MLB公式サイトのブライアン・ホック氏が以下のように伝えています。

アーロン・ブーン監督が、3Aではグレイバー・トーレスにセカンドとショートを、ほぼ同じ割合で守らせるプランを、ヤンキースが持っていることを明かしています。

グレイバー・トーレスは、カブス傘下在籍時は遊撃を守り続け、ヤンキースに移籍後にセカンドとサードも守ることになりました。トーレスのメジャー昇格が近づいていたものの、ショートにはディディ・グレゴリウスがいたため、ポジションがブロックされている状態でした。

他のポジションでも起用できるようというロースター編成上の理由で、他のポジションを守ることになったのですが、本来のポジションは遊撃ではあるグレイバー・トーレスです。

ディディ・グレゴリウスはヤンキースの正遊撃手としての地位を確固としたものにしているのですが、2019年シーズン終了後にFAとなるため、コントロールできるは2シーズンしか残っていません。

そのため今年はショートをメインで守ることになり、シーズン終了後にFAとなるマニー・マチャドの獲得が噂されていました。しかし、一部報道によるとオーナーであるハル・スタインブレナー氏は、ジャンカルロ・スタントンと同様の10年という長期契約は増やすことを望んでいないともされています。

また、仮にヤンキースが契約を望んだとしても、他球団との競争となりますので、獲得できる保証があるわけでもありません。そのためディディ・グレゴリウスの流出に備えることが必要となるのですが、一つの対応策として「グレイバー・トーレスにショートとセカンドを同じ割合で守らせる」ことが選ばれたと考えられます。

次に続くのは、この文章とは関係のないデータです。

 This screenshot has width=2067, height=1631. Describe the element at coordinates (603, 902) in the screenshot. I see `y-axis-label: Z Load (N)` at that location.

スプリングトレーニングでは内野と外野を守れるスーパーユーティリティとして期待されていた23歳のタイラー・ウェイドが打率.313/出塁率.452/長打率.375/OPS.827と好調です。ウェイドの守備面への評価も高く、2018年シーズンは、セカンドでニール・ウォーカーと併用されるのではないかとの声も上がるほどです。

ヤンキースのファームではトップクラスの評価ではありませんが、2017年シーズン開幕前にはベースボールプロスペクタスがMLB全体で101位にランクするなど、質の高い有望株の一人ではあったタイラー・ウェイドです。

タイラー・ウェイドが、ニール・ウォーカーと併用されながらセカンドで実績を残してくれれば、このポジションを中長期的に任せることになる可能性もありますし、そこまでいかなくても2019年にグレイバー・トーレスとの併用も期待できることになります。

このようなタイラー・ウェイドの台頭もあり、ヤンキースはグレイバー・トーレスをセカンドに固定して育成する必要性が低くなりました。

グレイバー・トーレスが遊撃手としてメジャーレベルで十分に通用するクオリティに育成できた場合には、10年3億ドルから4億ドルとも言われる高額契約をマニー・マチャドに提示せずとも、長期的にポジションを埋める見込みを立てることもできます。

2018年シーズンでグレイバー・トーレスが「メジャーレベルで平均以上の選手にステップアップできるかどうか」は、2018-19シーズンオフのFA市場の動向にも影響を与える可能性がありそうです。